Und auf einmal ist sie wieder da, die Uneinigkeit. Nationalratspräsident Wolfgang Sobotka (ÖVP) hatte als Erster Sympathie für die Idee geäußert, die Nutzung der „Stopp Corona“-App des Roten Kreuzes verpflichtend zu machen. Die Opposition reagierte empört, der grüne Koalitionspartner verschnupft, selbst das Rote Kreuz betont, Freiwilligkeit sei Grundvoraussetzung. Am Sonntag ruderte Sobotka zurück: „Wir bleiben am Weg der Freiwilligkeit.“
Um zu verstehen, worum es in der Debatte geht, hilft es, die Gesamtstrategie anzuschauen, wie sie Bundeskanzler Sebastian Kurz (ÖVP) in den vergangenen Tagen angedeutet hat.
Derzeit geht es darum, mit den laufenden Einschränkungen die Zahl der Infizierten in Österreich zu senken, um das Vorkommen der Krankheit in Österreich auf ein überschaubares Maß herunterzubekommen – das Virus soll durch die Distanzierung praktisch „ausgehungert“ werden. Dass die Maßnahmen wirken, zeigen die aktuellen Zahlen. Um diesen Trend aufrechtzuerhalten, ruft die Regierung derzeit abermals dazu auf, auch zu Ostern zu Hause zu bleiben.
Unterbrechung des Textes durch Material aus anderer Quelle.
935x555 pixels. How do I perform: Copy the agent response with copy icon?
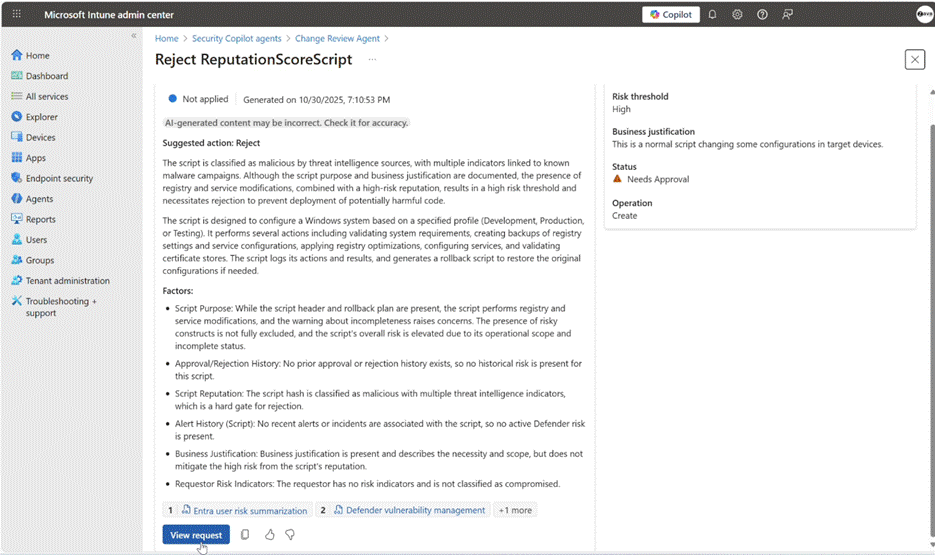[x=245, y=535]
Kritisch wird es, wenn diese Phase gemeistert und das Vorkommen des Virus auf ein Mindestmaß heruntergedrückt worden ist. Werden alle Maßnahmen sofort total zurückgenommen, würde es sich wieder exponentiell vermehren; nichts wäre gewonnen. Daher bereiten Kurz und Gesundheitsminister Rudolf Anschober (Grüne) die Österreicher seit Tagen auf eine längere Übergangszeit, bis es eine Impfung oder Behandlung gibt vor.
Lange Übergangsphase
In dieser Zeit soll das öffentliche Leben schrittweise wieder in Gang kommen: Geschäfte werden wieder geöffnet, Ausgang grundsätzlich erlaubt – aber unter „Begleitmaßnahmen“. Es wird weiterhin Abstand gehalten werden müssen, Mund-Nasen-Schutz allgegenwärtig, Ein- und Ausreise stark eingeschränkt. Und bis wieder Großveranstaltungen möglich sind, wird es noch lange dauern.
Ein Schlüsselfaktor in dieser Phase wird sein, ob Österreich Infizierte und Menschen, die mit ihnen in Kontakt waren, schnell genug isolieren kann, bevor sich das Virus erneut ausbreitet – sonst müsste das Land wieder ganz herunterfahren.
Und da kommt die App ins Spiel: Sie erlaubt es, sich per Handy mit anderen Nutzern zu verbinden – eine digitale Liste zu führen, mit wem man die letzten Tage über in Kontakt war. Wird einer dieser Kontakte Corona-positiv getestet, kann er über die App alle alarmieren, die er angesteckt haben könnte. Wer derart gewarnt wird, begibt sich 14 Tage in Isolation, damit kein neuerlicher Flächenbrand ausbricht. So die Theorie.
Das System hat aber noch viele Lücken: So verbindet sich die App derzeit nur auf Kommando mit anderen – bei Begegnungen im Supermarkt müsste man also aktiv scannen, um andere hinzuzufügen. Das soll sich noch diese Woche ändern, verspricht Rotkreuz-Kommandant Gerry Foitik: „Dann können Kontakte auf Wunsch auch automatisiert gespeichert werden.“
Viele müssten mitmachen
Die größte Herausforderung: Damit das System funktioniert, braucht es viele Teilnehmer – an die zwei Drittel der Bevölkerung, wovon man bei rund 200.000 Nutzern derzeit noch weit entfernt ist.
Derzeit stellt die App datenschutzrechtlich kein großes Problem dar: „Das Gesetz erlaubt so etwas wie die Corona-App, weil sie keine Bewegungen aufzeichnet, sondern nur Verbindungen – und nur lokal in der App“, sagt Datenschutz-Aktivist Max Schrems auf puls24: „Es ist kein zentrales Überwachungssystem.“
Schwierig wird es, wenn eine solche App verpflichtend gemacht würde. Dafür braucht es ein eigenes Gesetz, erklärt Technologierechtsexperte Nikolaus Forgó von der Universität Wien – und dafür zeichnet sich derzeit noch nicht einmal in der Koalition eine Mehrheit ab.